Rick Vance, VP of Quality at Black Diamond, said the company has been fielding on the order of 100 inquiries per day about the DSP Pro and DSP Sport beacons in the past two weeks. (The DSP Pro is no longer in production, but the DSP Sport has been on the market since 2014 in a basically unchanged form, save for some software and light manufacturing upgrades.) Vance estimates between 100,000 and 200,000 of these beacons have been manufactured.

Vance said they’re evaluating beacons users send in on a case-by-case basis and still gathering information. Black Diamond and Pieps spokesperson John DiCuollo said their goal right now is to restore customer and retailer confidence. He added that it’s still a very fluid situation and they’re discussing further outreach beyond social media including things like town hall events and initiatives with retailers.

Both Vance and DiCuollo emphasize that the DSP Pro and DSP Sport beacons have been implicated in only two incidents—burial scenarios—and that they pass industry standards for switch strength when tested alongside beacons from other brands that use a similar design.

Vance said he doesn’t know how many of the Sport and Pro beacons have been sent back to Black Diamond under warranty specifically due to concerns about the switch in the course of normal (non-rescue) use. Thus, getting solid data on how prone the switch mechanism is to malfunctioning without user knowledge is difficult.
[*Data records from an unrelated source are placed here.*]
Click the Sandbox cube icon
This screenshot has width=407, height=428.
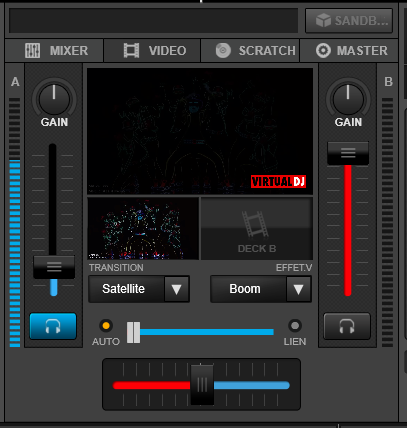[323, 21]
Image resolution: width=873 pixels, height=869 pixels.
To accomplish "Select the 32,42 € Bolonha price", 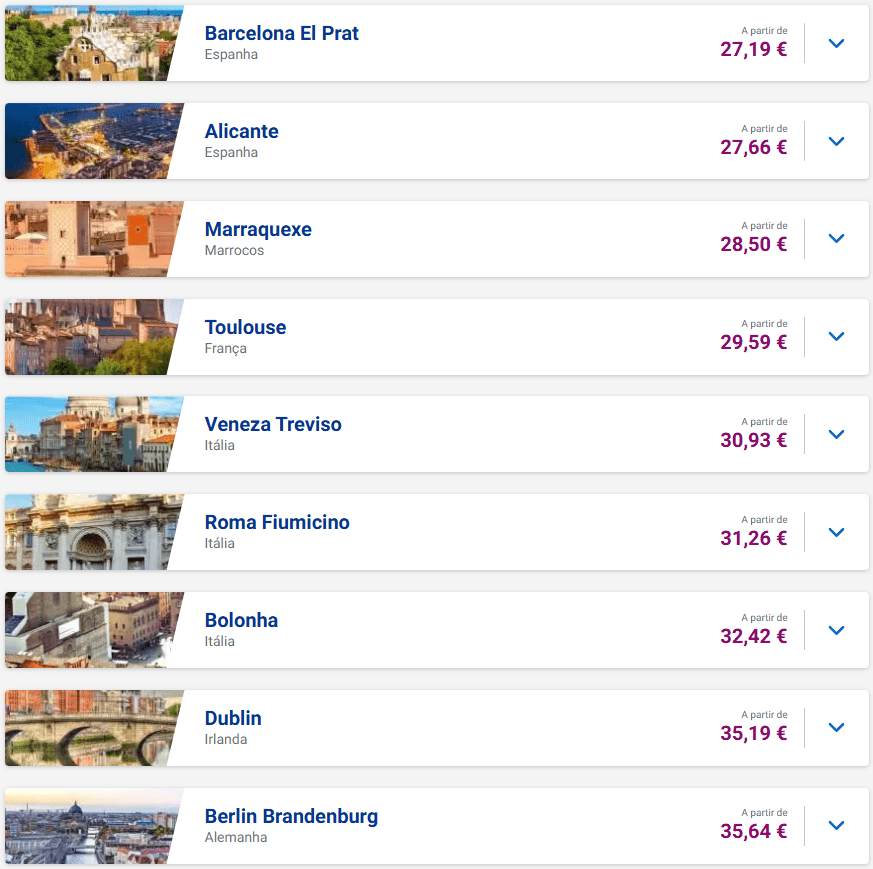I will click(753, 636).
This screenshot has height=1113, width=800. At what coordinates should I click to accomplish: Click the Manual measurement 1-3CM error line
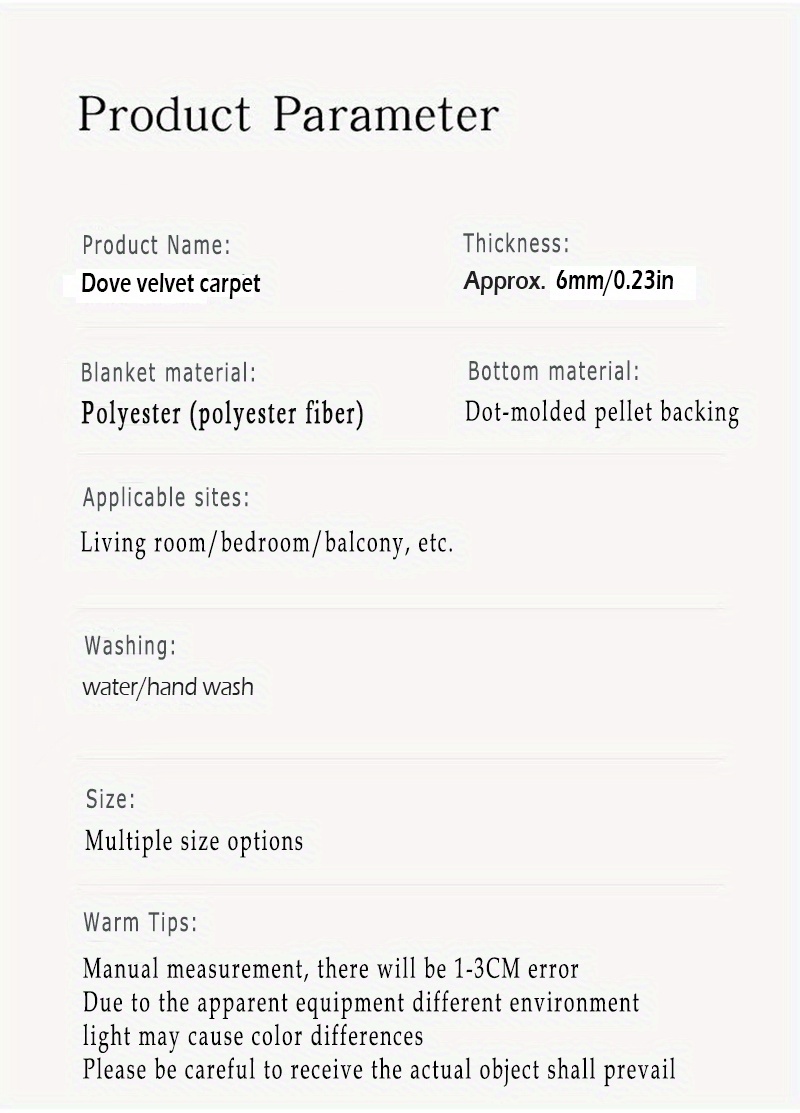tap(331, 969)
Vance did say that among the beacons from warranty they put on their test machine with visible damage to the lock button, the decrease in switch resistance ranged from about 50% reduction to 100%, at which point the switch slides freely between modes.

Without a solid data set available, the information circulating in the ski community is largely anecdotal and includes accounts of people like Rose Triolo, a ski patroller who asked Mount Hood Meadows’ snow safety director to swap out her DSP Pro after noticing three or four times last season that it had switched out of transmit mode while she was wearing it on the job.

“It’s the most important thing you can have—gear that works,” Triolo said. “You need a transceiver that’s going to be in send mode when you need it to be. If that’s not functioning, then the chance of [quickly] finding someone in a burial decreases significantly.” (Triolo notes that she’s commenting in a personal capacity, not as a representative of her employer.)

In Canada, legal action has entered into the discussion. On Oct. 16, a personal injury firm initiated a class action lawsuit against Pieps in the Supreme Court of British Columbia. It’s still very much in the early stages—Pieps will have to be served in Austria, which involves a translation process and other logistical considerations—but Tony Leoni, a partner with Rice Harbut Elliott LLP, said the amount of people who have expressed interest in joining the suit “has really exceeded our expectations.” More than 150 people have registered with his firm, he said. They seek refunds and other damages they may have incurred due to the beacons’ alleged negligent design and the companies’ failure to recall when they learned of it. Leoni said to his knowledge no similar lawsuits are underway in the U.S.

Meanwhile, skiers like Triolo, Howard, and McNutt have been thinking about changes to resort operations—and spikes in backcountry use—in response to the pandemic. “This is probably going to be the biggest backcountry season on record,” Howard said. “Search and Rescue crews are very concerned about resources and what the season is going to bring.” Many skiers taking to the backcountry are likely to be brand-new to navigating the particular set of skills and risk assessments that safe travel in avalanche terrain requires. And some might even end up with a new DSP Sport, or a used DSP Pro that a skier more plugged into the community decided to offload on Craigslist or Facebook Marketplace.

“It’s the perfect storm: having undereducated people out there with these devices that are far too likely to fail,” McNutt said. “[It’s] a horrible set up for another incident.”